From the middle of the thirteenth century, at all events, the dependent status of the priory is sufficiently clear. In 1292 the abbot of Croxton sued for lands in Wrayton ' ut jus hospitalis sui S. Wilfridi de Hornby,' (fn. 11) and a letter is extant from Abbot Thomas 'ad obedientiaries suos de Hornby' requiring better obedience to the prior appointed by him. (fn. 12) For above sixteen years prior to 1526 the then abbot of Croxton is recorded to have occupied not only the rectory but the vicarage of Tunstall, and in 1527 the vicars both of Melling and Tunstall were canons of Croxton. (fn. 13) In the Valor Ecclesiastieus of 1535 the possessions of the priory were assessed with those of the abbey. It is true that the prior of Hornby was sometimes present at the provincial chapter of the abbots of the order, (fn. 14) and that the priory was separately surrendered to Legh and Layton on 23 February, 1536, (fn. 15) by the prior William Halliday, whose morals they had called in question, (fn. 16) and the two canons, John Fletcher and Robert Derby. (fn. 17) But this was evidently cancelled and a new prior appointed, for the surrender of Croxton Abbey, made on the 8 September, 1538, was signed by John Consyll, prior, and John Fletcher and Thomas Edwinstowe, canons of Hornby. (fn. 18)

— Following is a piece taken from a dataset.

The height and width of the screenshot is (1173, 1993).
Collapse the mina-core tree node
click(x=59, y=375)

The site was granted in 1544 to Thomas Stanley, second Lord Monteagle, whose father had acquired Hornby Castle and its lands. (fn. 19)

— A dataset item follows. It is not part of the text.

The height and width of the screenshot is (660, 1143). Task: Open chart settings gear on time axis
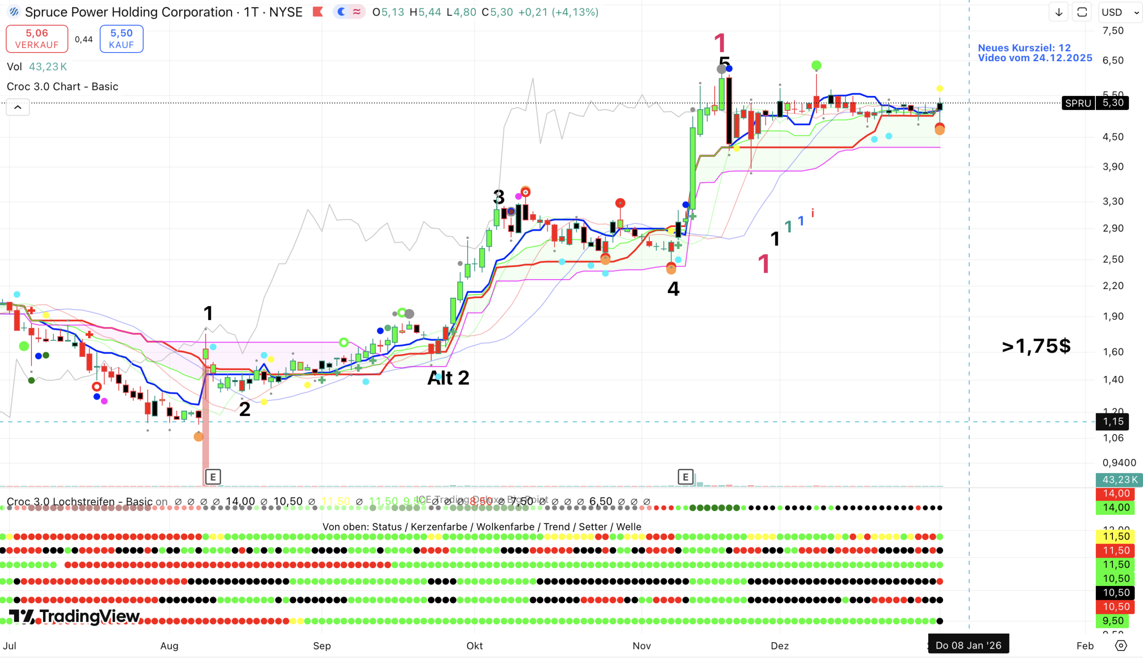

The priory was dedicated to St. Wilfrid. (fn. 20) In 1292 its temporalities (bona) were taxed for tithe at £8 13s. 4d., reduced to £2 after the Scottish raids. (fn. 21) Its gross income in 1535 amounted to £94 7s. 8½d., of which £28 8s. 4½d. was derived from its temporalities and £66 6s. 8d. from spiritualities. (fn. 22) The fixed charges, £18 7s. 4d. in all, included a fee of £2 to the chief seneschal, Lord Monteagle, one of £1 6s. 8d. to Marmaduke Tunstall, seneschal of its lands in Lancashire, 13s. 4d. to the court steward, Thomas Croft, and £4 for alms to thirteen poor people 'by the foundation of Roger de Montbegbn.' (fn. 23)
Priors or Wardens of Hornby
Richard of Croxton, (fn. 24) occurs 1227
N ( ), (fn. 25) occurs 1230
Robert, (fn. 26) died 1246
Robert of Gaddesby, (fn. 27) appointed. 1379
Thomas Kellet (fn. 28) (Kelyt), occurs 1475
Thomas Wyther, (fn. 29) occurs 1482
Ellis Sherwood, (fn. 30) occurs 1484 and 1490
Edmund Green, (fn. 31) occurs 1497 and 1501
William Halliday, (fn. 32) occurs 1535, surrendered 1536
John Consyll, (fn. 33) surrendered 1538
The seal attached to the surrender of 1536 has been (doubtfully) supposed to be the common seal of the priory. Unfortunately it is much broken and none of the legend remains.